▶ [Text]
------

When thousands of Ayrshire miners downed tools on Friday March 9, 1984 they said they were fighting to preserve generations of history, a culture that held communities tightly together and a future not blighted by poverty, unemployment and hopelessness.

They believed the National Coal Board, and the government, wanted to destroy the industry.

But the government said that change was inevitable, that the industry was running at a loss, that the country did not have pockets as deep as the pits in which the men toiled.

The resulting year-long dispute was bitter. It remains bitter today. There are those who say that the government of the day intended to smash communities that did not support them. There are those who say it was the intractability of the miners and their leaders that caused the downfall of those communities.

There was right and there was wrong on both sides.

Margaret Thatcher was voted into power in 1979. They called her the Iron Lady and it was a handle she time and again proved she rightly deserved.

Some say she stepped into office with the mother of all grudges.

Her predecessor, Ted Heath, had taken on the miners and lost. During the 1974 strike, Miners’ Leader Arthur Scargill forced the Conservative government to pose the question ‘who rules the country, the government or the unions?’ This question led Heath to relinquish office and give way to a minority Labour government.

By 1979 Maggie Thatcher was determined to diminish the power of unions. Soon after, the National Coal Board revealed a hit list which would see the closure of 20 pits and a loss of 20,000 jobs. The NCB planned to develop a number of superpits producing high levels of coal using new technology and less manpower.

Only two pits were tipped to benefit - one in Yorkshire and one in Nottinghamshire.

The first to feel the pressure were Sorn and Highhouse collieries. By 1983 they were branded unviable but the miners voted with their feet and launched their own strike. Their efforts were in vain and hundreds of miners found themselves unemployed shortly after.

AND BY THE FRIDAY, MARCH 9, NUM PRESIDENT ARTHUR SCARGILL CALLED A NATIONAL STRIKE WHEN CLOSURE PLANS FOR CORTONWOOD IN YORKSHIRE WERE REVEALED.

------

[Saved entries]
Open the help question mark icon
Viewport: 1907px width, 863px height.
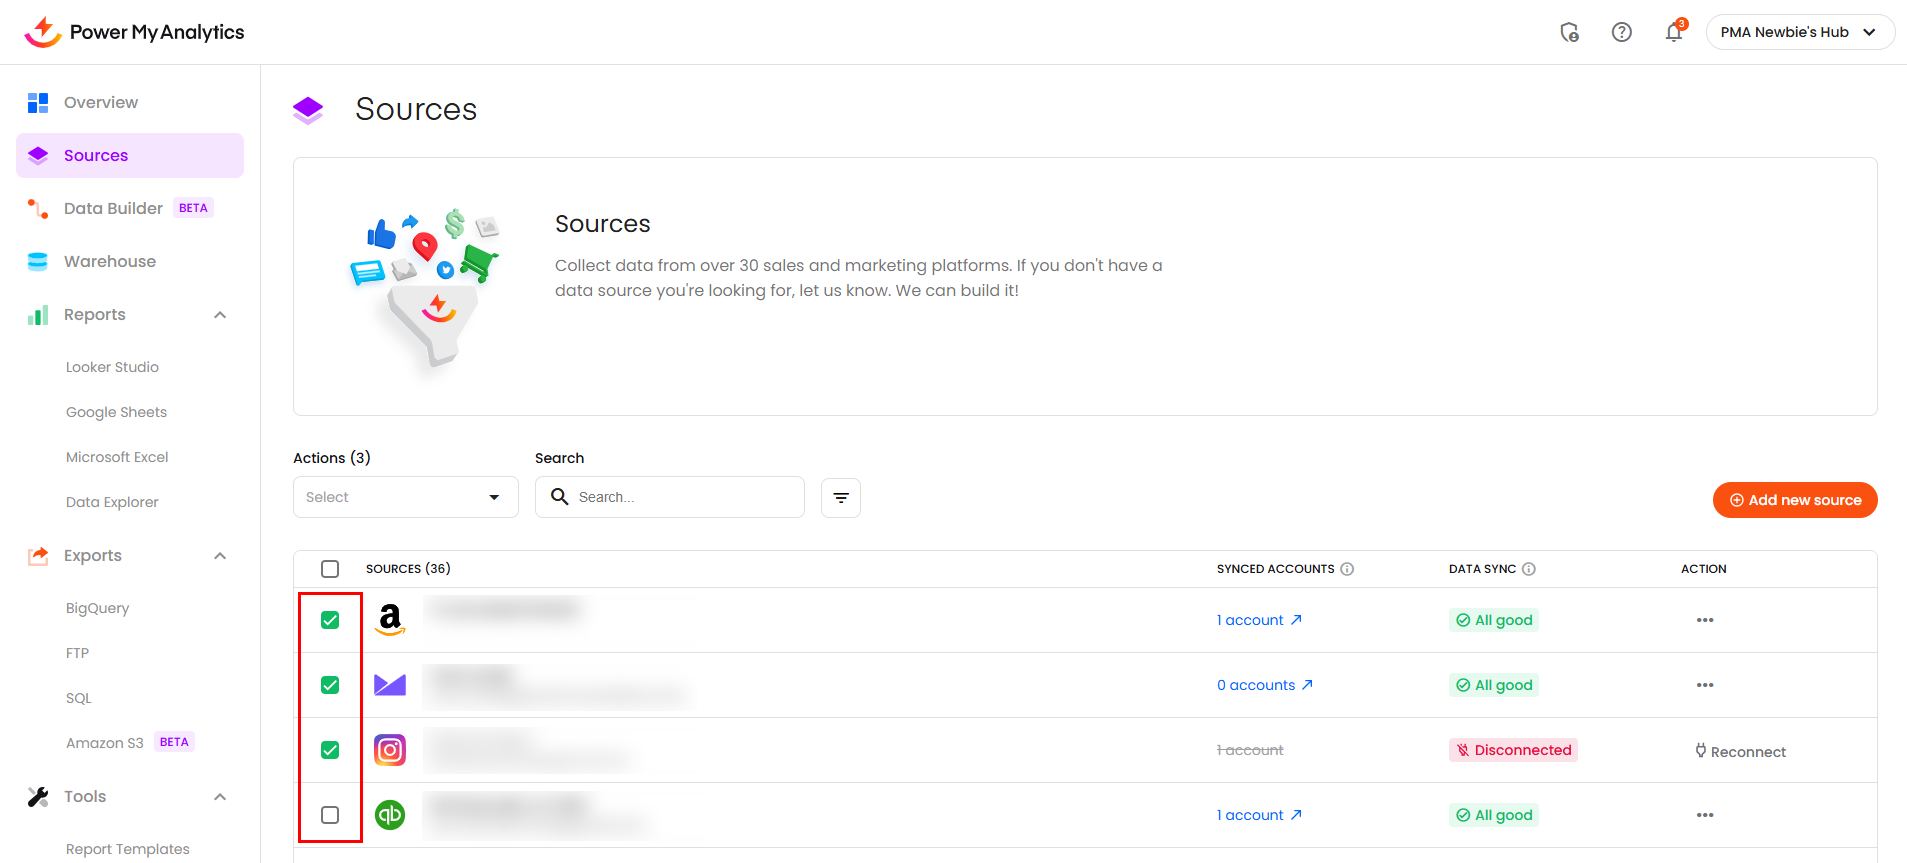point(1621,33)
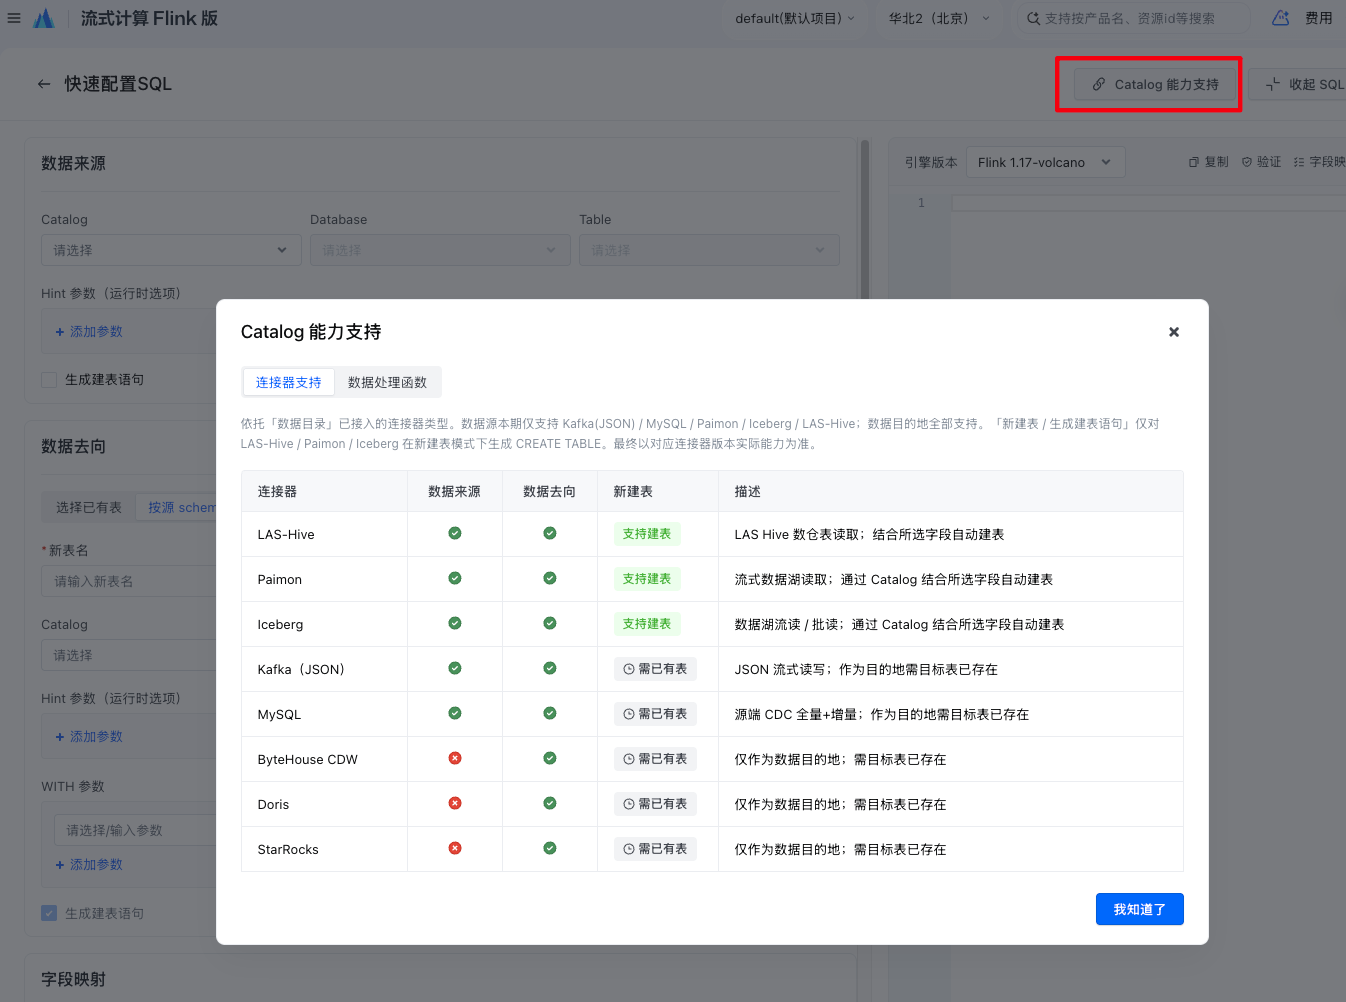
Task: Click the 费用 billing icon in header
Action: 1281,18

------

▶ [Job 1]
In the miners' strike text, how many pits and jobs did the National Coal Board's hit list cover?
▶ [Job 2]
Please continue the miners' strike text from where it stops.

▶ [Written response 1]
It covered the closure of 20 pits and the loss of 20,000 jobs.

▶ [Written response 2]
Killoch came out at the end of the nightshift; Barony voted with a show of hands to join the strike and men at the Lugar workshop closed their doors at the end of their working week on the Friday, bringing pit operations virtually to a standstill.

Maggie Thatcher was well prepared for going head-to-head with the miners. She had been stockpiling coal ready for the conflict. The black stuff was being imported from Poland, Australia and South Africa.

To make matters worse, nature also seemed to conspire against the strikers, for Britain recorded its highest temperatures for decades, thus reducing the demand throughout the strike.

The legality of the dispute was a sticking point for many. Miners at Barony, after the first week, demanded the union hold a national ballot. They revealed they didn’t want to stop work, but would never cross the picket line. They called for a letter to be sent to NUM General Secretary Peter Healthfield to press their case.

Others felt Scargill was backed into a corner with no other possible option. Ballots had proved fruitless a few years before when the Nottingham branch reneged on a deal following a national ballot and this reduced much local confidence in their power.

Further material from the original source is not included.